Bakrid 2018- History Of Mecca Madina

By: Priyanka Maheshwari Tue, 21 Aug 2018 1:46:52

Bakrid 2018- History of Mecca Madina

Mecca is a city in the Hejazi region of the Arabian Peninsula, and the plain of Tihamah in Saudi Arabia, and is also the capital and administrative headquarters of the Makkah Region. The city is located 70 km (43 mi) inland from Jeddah in a narrow valley at a height of 277 m (909 ft) above sea level, and 340 kilometres (210 mi) south of Medina. Its resident population in 2012 was roughly 2 million, although visitors more than triple this number every year during the Ḥajj period held in the twelfth Muslim lunar month of Dhūl-Ḥijjah.

As the birthplace of Muhammad, and the site of Muhammad's first revelation of the Quran (specifically, a cave 3 km (2 mi) from Mecca), Mecca is regarded as the holiest city in the religion of Islam and a pilgrimage to it known as the Hajj is obligatory for all able Muslims. Mecca is home to the Kaaba, by majority description Islam's holiest site, as well as being the direction of Muslim prayer.

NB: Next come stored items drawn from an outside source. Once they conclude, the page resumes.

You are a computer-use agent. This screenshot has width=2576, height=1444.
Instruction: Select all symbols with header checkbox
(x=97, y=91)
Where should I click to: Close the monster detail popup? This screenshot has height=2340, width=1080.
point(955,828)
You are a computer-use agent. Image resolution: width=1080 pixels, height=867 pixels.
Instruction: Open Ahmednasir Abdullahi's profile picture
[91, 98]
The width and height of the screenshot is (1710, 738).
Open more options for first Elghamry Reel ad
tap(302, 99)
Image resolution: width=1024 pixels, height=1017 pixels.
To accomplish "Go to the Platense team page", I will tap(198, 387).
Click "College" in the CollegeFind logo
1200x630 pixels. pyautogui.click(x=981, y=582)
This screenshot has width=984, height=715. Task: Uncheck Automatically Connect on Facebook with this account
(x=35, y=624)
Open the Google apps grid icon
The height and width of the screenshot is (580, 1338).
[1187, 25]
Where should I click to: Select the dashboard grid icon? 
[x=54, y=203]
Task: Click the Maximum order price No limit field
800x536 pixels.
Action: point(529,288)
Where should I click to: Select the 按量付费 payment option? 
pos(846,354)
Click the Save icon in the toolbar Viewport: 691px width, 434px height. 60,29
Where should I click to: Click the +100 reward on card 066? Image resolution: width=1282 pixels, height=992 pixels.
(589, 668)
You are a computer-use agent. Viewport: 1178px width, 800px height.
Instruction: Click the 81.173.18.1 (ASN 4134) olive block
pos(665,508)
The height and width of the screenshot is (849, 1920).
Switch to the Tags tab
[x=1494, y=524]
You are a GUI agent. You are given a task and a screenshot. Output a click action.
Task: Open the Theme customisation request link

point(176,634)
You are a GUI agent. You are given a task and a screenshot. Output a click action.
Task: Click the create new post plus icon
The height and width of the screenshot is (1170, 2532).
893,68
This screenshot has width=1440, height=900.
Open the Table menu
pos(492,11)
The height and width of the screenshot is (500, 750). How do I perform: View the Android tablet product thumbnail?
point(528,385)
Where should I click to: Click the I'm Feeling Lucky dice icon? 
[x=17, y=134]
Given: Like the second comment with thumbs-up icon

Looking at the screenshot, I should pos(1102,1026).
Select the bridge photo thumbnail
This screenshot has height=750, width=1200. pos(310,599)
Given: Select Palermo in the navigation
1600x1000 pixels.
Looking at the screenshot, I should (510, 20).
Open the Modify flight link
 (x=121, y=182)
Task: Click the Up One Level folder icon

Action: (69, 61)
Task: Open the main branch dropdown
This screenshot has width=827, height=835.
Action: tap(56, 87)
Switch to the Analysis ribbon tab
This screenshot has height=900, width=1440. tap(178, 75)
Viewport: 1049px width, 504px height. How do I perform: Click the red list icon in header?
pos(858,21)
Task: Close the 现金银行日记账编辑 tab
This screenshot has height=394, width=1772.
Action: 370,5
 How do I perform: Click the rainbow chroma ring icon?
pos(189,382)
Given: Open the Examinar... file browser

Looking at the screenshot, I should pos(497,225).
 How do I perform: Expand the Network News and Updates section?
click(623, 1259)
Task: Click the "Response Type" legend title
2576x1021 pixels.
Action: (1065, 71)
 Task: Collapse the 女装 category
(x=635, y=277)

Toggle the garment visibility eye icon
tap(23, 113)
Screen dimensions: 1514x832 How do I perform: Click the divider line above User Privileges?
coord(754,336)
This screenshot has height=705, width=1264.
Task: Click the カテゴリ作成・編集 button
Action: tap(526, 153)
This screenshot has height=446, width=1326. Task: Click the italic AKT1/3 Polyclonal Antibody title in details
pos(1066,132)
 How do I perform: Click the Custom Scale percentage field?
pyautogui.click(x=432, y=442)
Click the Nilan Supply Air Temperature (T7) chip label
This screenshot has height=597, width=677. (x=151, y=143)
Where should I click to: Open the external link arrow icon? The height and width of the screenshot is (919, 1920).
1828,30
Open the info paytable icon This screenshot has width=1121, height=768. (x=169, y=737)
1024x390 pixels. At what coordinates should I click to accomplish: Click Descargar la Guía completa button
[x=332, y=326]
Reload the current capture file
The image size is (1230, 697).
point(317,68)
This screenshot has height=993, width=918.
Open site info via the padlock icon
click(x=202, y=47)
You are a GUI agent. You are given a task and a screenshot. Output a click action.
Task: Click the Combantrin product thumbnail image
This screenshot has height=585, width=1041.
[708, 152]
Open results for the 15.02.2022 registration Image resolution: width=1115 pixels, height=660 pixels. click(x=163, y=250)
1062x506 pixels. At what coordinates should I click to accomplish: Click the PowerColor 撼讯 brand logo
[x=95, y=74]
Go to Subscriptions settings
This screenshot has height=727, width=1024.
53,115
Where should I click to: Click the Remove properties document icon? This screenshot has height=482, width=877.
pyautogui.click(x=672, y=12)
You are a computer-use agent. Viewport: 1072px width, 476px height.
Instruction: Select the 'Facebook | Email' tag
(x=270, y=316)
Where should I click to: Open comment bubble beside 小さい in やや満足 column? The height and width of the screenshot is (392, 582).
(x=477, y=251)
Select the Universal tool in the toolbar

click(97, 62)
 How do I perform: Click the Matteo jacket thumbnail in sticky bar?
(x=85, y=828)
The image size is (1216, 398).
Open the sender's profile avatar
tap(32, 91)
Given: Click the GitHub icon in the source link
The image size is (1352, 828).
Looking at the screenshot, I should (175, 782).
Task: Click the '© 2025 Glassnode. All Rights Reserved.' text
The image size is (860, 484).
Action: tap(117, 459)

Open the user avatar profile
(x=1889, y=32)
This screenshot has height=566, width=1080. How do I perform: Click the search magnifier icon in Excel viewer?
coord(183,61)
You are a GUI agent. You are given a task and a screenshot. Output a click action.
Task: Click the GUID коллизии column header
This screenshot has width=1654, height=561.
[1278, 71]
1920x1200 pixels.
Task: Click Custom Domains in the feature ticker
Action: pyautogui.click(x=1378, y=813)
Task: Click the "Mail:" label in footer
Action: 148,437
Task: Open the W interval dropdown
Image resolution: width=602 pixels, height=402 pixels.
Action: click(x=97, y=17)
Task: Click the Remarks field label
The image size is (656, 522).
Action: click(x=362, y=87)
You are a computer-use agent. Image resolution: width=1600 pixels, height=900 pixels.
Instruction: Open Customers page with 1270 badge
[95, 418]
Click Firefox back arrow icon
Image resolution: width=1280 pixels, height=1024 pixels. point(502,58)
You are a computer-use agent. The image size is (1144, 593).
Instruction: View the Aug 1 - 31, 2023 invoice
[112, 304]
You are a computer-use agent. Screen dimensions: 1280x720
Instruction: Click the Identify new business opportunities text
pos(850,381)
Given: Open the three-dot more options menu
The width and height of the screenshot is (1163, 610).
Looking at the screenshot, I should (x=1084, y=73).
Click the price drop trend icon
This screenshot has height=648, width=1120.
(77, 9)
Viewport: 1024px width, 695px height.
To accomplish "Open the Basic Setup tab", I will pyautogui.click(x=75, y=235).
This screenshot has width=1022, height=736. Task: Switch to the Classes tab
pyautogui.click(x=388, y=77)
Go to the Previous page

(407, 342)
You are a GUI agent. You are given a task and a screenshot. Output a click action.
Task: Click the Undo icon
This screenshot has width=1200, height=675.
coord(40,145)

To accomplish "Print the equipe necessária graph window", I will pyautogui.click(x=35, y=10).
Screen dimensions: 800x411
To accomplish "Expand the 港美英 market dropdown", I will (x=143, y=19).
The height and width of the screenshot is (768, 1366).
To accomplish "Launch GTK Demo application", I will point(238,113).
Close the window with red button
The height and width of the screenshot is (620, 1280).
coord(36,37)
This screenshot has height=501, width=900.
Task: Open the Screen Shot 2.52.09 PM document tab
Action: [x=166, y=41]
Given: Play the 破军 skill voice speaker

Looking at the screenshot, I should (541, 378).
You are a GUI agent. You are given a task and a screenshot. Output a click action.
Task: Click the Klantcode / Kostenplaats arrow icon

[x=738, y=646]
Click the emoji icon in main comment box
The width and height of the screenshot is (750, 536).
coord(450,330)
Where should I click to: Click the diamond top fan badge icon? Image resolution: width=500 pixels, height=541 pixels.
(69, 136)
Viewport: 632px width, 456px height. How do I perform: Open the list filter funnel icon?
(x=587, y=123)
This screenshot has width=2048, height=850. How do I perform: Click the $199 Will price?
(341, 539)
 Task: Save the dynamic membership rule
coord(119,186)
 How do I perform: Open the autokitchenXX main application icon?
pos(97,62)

Mecca was long ruled by Muhammad's descendants, the sharifs, acting either as independent rulers or as vassals to larger polities. It was conquered by Ibn Saud in 1925. In its modern period, Mecca has seen tremendous expansion in size and infrastructure, home to structures such as the Abraj Al Bait, also known as the Makkah Royal Clock Tower Hotel, the world's fourth tallest building and the building with the third largest amount of floor area. During this expansion, Mecca has lost some historical structures and archaeological sites, such as the Ajyad Fortress. Today, more than 15 million Muslims visit Mecca annually, including several million during the few days of the Hajj. As a result, Mecca has become one of the most cosmopolitan cities in the Muslim world, even though non-Muslims are prohibited from entering the city.

The early history of Mecca is still largely disputed, as there are no unambiguous references to it in ancient literature prior to the rise of Islam. The Roman Empire took control of part of the Hejaz in 106 CE, ruling cities such as Hegra (now known as Mada'in Saleh), located to the north of Mecca. Even though detailed descriptions were established of Western Arabia by Rome, such as by Procopius, there are no references of a pilgrimage and trading outpost such as Mecca. The first direct mention of Mecca in external literature occurs in 741 CE, in the Byzantine-Arab Chronicle, though here the author places it in Mesopotamia rather than the Hejaz.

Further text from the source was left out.